**Requirement**
In the material below, find every line containing "Toggle" and copy that line.

+--

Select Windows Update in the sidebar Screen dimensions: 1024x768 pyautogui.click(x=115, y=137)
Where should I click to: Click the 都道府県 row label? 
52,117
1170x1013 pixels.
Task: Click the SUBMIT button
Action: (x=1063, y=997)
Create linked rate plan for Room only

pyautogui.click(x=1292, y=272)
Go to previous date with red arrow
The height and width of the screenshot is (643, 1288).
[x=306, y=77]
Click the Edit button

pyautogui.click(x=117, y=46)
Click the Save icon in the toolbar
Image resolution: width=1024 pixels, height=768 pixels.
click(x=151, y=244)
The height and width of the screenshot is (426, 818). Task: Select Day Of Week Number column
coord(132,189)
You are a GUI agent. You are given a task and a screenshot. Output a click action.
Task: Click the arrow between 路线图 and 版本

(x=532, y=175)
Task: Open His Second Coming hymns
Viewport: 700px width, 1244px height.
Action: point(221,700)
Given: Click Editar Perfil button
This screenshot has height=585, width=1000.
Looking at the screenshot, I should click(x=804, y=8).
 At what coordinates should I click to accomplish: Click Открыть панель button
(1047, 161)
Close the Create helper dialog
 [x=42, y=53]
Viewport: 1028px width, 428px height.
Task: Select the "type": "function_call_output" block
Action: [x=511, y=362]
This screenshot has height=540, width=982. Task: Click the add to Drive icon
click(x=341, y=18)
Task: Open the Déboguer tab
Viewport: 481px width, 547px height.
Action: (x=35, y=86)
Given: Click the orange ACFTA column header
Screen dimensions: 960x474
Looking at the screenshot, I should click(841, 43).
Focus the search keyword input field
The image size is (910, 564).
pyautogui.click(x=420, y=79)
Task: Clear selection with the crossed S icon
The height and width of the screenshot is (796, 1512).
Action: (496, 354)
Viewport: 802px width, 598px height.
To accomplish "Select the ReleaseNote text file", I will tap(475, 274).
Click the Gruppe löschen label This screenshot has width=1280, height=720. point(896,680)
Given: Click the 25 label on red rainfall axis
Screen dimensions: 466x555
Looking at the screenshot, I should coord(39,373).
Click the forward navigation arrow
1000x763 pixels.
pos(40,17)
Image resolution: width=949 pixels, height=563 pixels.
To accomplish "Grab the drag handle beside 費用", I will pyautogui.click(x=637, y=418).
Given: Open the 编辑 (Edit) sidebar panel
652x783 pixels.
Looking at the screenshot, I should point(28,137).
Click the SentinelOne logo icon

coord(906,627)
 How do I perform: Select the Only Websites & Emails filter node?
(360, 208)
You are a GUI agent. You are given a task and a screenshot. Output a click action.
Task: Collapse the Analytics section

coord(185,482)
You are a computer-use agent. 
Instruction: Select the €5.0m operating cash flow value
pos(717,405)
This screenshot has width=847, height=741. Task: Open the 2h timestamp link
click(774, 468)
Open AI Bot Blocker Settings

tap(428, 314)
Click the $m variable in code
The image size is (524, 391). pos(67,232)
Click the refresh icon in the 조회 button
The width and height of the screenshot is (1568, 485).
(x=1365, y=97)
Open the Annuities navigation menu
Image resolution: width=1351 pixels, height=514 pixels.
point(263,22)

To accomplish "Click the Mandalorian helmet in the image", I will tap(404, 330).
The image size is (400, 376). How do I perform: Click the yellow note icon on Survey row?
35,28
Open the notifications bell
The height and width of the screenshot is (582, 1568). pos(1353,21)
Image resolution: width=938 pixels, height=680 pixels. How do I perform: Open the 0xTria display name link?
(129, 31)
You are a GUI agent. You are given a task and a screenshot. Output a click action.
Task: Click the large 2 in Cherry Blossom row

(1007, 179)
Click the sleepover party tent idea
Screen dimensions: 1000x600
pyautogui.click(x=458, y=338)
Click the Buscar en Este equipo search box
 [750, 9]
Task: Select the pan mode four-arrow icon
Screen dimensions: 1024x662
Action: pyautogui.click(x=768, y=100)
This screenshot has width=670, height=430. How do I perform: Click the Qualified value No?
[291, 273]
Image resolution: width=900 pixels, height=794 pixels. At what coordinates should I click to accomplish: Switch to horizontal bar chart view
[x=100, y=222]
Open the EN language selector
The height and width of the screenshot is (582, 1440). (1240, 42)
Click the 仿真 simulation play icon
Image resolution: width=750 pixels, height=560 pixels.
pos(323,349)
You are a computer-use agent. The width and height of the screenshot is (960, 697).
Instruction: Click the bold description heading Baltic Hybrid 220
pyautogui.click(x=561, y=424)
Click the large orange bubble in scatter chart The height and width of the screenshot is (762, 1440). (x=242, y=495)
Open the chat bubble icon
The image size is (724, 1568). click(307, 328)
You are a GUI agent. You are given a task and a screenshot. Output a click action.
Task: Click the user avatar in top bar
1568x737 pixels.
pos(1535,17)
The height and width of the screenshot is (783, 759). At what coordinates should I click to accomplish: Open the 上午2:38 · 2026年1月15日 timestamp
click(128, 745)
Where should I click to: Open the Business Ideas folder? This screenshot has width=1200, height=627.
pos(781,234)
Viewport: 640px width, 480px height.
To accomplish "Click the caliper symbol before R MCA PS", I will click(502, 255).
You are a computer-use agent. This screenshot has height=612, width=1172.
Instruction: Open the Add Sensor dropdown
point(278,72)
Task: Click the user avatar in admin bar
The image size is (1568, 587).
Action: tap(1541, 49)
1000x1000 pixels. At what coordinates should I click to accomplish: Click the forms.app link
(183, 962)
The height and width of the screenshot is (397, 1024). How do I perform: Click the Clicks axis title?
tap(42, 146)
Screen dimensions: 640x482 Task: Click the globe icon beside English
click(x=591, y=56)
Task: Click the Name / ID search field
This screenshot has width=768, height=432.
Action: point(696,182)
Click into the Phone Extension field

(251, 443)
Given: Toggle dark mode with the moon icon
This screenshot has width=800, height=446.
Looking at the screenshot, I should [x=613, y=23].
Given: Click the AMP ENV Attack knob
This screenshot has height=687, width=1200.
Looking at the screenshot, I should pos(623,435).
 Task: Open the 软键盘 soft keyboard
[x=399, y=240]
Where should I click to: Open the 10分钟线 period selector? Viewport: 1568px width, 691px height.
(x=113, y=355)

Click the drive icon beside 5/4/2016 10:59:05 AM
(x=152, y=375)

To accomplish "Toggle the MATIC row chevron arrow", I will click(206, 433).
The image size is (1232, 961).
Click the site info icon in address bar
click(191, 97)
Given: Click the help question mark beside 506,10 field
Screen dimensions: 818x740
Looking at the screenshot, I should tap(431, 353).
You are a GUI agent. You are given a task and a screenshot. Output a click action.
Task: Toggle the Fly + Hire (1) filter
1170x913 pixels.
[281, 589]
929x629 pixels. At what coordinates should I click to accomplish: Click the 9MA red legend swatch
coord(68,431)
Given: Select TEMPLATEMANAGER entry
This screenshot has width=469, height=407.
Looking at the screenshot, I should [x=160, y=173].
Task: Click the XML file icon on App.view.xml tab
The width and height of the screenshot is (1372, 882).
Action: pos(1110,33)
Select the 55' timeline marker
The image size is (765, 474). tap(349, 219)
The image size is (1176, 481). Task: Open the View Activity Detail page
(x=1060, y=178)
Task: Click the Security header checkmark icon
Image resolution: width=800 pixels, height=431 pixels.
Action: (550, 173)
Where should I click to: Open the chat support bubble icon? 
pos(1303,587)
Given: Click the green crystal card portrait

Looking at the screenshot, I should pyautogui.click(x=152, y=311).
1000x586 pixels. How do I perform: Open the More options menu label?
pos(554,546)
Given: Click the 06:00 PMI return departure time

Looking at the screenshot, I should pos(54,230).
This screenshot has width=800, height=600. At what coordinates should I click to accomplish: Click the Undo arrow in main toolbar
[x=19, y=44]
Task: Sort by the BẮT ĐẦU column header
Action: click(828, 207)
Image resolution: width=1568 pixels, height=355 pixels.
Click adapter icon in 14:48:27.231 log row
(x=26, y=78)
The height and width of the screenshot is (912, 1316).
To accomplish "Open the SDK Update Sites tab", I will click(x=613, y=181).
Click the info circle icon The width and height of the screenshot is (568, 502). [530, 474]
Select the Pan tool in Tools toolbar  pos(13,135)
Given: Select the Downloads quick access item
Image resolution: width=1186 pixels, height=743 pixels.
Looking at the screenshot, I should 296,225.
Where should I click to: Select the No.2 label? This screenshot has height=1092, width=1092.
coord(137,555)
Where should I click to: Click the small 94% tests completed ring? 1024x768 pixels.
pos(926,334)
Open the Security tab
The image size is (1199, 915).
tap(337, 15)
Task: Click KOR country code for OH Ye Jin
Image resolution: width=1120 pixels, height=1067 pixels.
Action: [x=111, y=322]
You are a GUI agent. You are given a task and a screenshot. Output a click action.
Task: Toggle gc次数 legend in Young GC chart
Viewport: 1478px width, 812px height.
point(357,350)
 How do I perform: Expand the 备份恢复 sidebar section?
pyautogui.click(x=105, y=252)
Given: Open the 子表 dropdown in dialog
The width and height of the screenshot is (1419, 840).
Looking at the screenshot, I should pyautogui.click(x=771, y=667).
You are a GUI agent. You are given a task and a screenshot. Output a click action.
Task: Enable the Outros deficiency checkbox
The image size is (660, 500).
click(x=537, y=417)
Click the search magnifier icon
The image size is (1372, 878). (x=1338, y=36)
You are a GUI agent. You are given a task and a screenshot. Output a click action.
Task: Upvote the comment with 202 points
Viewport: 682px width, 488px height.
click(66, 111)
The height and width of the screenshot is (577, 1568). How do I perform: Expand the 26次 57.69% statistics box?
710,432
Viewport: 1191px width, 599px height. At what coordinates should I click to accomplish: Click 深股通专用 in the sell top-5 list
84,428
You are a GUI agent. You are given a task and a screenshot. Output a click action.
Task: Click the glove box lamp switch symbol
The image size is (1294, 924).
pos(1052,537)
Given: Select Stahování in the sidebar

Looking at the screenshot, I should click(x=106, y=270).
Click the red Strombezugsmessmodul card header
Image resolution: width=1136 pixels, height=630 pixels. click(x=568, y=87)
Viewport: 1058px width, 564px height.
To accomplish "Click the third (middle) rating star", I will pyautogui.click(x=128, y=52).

+--

**Solution to this problem**
Given: Toggle dark mode with the moon icon
To accomplish "Toggle the MATIC row chevron arrow", I will click(206, 433).
Task: Toggle the Fly + Hire (1) filter
Task: Toggle gc次数 legend in Young GC chart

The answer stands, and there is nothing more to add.